§ Problem requirements:
Check each line of the listing for the word "Save" and report the ones that have it.

§ Data section:
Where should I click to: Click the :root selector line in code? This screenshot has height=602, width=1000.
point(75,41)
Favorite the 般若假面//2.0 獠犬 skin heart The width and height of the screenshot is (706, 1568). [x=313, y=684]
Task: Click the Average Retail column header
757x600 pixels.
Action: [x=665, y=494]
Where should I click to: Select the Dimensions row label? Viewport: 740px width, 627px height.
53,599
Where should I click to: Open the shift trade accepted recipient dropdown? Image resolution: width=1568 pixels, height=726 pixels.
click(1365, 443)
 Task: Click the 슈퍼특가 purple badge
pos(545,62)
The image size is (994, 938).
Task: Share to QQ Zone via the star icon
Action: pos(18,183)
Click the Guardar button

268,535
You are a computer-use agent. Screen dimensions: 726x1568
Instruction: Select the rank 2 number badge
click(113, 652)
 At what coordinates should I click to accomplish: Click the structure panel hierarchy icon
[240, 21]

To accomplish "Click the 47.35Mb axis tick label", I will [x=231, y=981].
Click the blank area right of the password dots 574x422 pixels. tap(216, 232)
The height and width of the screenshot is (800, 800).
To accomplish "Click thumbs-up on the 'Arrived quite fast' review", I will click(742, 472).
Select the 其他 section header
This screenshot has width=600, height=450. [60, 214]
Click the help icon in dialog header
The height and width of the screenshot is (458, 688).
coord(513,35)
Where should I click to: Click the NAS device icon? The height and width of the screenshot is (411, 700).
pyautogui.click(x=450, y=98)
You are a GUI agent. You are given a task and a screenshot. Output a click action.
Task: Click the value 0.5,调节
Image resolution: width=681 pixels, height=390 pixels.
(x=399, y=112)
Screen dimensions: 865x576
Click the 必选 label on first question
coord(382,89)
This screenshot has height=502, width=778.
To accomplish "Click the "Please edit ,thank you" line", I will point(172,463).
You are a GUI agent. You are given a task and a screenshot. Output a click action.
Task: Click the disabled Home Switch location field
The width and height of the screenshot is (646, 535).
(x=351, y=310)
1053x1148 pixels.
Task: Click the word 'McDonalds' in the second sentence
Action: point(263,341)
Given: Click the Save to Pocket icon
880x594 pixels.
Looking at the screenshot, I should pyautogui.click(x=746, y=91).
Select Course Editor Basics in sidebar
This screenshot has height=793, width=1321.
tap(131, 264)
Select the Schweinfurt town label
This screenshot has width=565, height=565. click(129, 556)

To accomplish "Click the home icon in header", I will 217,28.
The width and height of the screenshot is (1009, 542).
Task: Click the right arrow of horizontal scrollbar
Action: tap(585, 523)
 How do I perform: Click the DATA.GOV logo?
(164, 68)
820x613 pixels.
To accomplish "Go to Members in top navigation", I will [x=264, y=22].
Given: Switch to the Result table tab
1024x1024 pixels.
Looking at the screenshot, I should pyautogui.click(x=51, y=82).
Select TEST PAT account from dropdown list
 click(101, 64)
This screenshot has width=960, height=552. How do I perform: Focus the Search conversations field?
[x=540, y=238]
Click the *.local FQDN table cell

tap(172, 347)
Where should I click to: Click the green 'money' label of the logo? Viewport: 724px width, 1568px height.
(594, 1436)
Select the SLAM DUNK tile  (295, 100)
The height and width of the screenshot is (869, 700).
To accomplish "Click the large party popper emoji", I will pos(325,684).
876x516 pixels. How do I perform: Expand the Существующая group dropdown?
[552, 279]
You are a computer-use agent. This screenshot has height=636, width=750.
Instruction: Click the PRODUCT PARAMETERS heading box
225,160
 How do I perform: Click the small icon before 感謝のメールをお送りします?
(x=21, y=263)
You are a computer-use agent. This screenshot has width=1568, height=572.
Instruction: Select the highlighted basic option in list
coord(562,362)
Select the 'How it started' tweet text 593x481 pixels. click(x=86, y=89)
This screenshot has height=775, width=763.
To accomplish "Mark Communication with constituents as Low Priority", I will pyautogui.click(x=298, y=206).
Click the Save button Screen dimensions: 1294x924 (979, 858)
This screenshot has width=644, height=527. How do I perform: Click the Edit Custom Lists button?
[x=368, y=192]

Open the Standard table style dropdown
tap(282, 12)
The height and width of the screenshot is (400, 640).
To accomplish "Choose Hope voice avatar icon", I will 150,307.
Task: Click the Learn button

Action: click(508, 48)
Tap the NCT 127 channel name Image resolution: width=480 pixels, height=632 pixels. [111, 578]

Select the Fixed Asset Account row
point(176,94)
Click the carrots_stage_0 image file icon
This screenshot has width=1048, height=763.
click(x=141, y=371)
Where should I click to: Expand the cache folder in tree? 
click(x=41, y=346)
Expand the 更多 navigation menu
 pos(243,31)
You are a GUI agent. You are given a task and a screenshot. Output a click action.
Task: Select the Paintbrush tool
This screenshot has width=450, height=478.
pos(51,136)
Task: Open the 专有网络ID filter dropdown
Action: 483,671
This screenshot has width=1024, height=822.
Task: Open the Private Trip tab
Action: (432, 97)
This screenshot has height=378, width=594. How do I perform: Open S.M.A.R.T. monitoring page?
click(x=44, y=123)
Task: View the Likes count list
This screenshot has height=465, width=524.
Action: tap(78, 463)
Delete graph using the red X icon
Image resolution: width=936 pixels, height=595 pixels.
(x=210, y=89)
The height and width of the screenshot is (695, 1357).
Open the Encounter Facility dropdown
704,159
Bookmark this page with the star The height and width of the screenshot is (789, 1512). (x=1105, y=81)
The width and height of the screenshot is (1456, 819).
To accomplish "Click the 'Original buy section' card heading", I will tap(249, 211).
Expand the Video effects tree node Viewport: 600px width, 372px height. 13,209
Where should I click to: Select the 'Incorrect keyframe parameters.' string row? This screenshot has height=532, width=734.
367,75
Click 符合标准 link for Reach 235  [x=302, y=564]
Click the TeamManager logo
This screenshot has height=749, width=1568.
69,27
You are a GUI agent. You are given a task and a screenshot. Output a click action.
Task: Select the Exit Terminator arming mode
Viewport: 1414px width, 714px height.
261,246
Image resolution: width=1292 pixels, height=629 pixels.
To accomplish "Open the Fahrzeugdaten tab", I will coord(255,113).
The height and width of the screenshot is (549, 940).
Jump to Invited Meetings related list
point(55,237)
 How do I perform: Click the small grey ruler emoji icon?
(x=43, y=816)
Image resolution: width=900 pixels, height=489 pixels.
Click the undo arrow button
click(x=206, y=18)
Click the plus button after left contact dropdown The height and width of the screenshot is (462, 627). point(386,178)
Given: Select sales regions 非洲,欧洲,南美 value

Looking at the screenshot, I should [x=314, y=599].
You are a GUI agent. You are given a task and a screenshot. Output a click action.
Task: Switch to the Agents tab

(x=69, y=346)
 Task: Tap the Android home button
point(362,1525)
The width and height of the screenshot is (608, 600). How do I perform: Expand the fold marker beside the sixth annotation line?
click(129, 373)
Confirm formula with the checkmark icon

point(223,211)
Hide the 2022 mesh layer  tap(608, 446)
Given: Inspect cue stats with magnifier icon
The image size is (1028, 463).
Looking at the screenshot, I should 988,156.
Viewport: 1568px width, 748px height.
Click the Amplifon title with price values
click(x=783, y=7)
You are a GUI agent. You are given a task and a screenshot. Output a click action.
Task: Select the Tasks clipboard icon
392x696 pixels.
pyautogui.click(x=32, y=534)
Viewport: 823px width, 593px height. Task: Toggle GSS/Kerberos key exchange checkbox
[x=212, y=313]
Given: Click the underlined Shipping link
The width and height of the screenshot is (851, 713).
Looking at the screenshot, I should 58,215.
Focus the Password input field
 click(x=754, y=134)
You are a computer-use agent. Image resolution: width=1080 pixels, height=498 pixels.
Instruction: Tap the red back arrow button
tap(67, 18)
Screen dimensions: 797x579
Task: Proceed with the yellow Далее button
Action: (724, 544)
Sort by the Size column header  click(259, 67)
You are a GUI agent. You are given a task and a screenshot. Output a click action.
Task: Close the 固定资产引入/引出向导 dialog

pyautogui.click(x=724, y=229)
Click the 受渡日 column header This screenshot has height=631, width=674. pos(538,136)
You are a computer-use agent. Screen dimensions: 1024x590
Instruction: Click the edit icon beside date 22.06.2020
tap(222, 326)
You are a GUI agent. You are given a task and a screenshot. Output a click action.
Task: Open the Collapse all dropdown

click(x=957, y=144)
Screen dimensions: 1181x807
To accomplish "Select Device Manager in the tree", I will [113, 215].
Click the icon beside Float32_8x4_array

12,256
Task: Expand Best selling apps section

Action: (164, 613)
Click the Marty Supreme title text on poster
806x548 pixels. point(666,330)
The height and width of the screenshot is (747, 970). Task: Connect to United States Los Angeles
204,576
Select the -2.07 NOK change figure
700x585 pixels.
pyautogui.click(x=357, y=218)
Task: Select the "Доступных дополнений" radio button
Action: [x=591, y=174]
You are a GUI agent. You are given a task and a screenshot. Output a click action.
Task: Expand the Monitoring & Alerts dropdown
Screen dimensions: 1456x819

§ Answer to this task:
Given: Click the Save to Pocket icon
Click the Save button Screen dimensions: 1294x924 (979, 858)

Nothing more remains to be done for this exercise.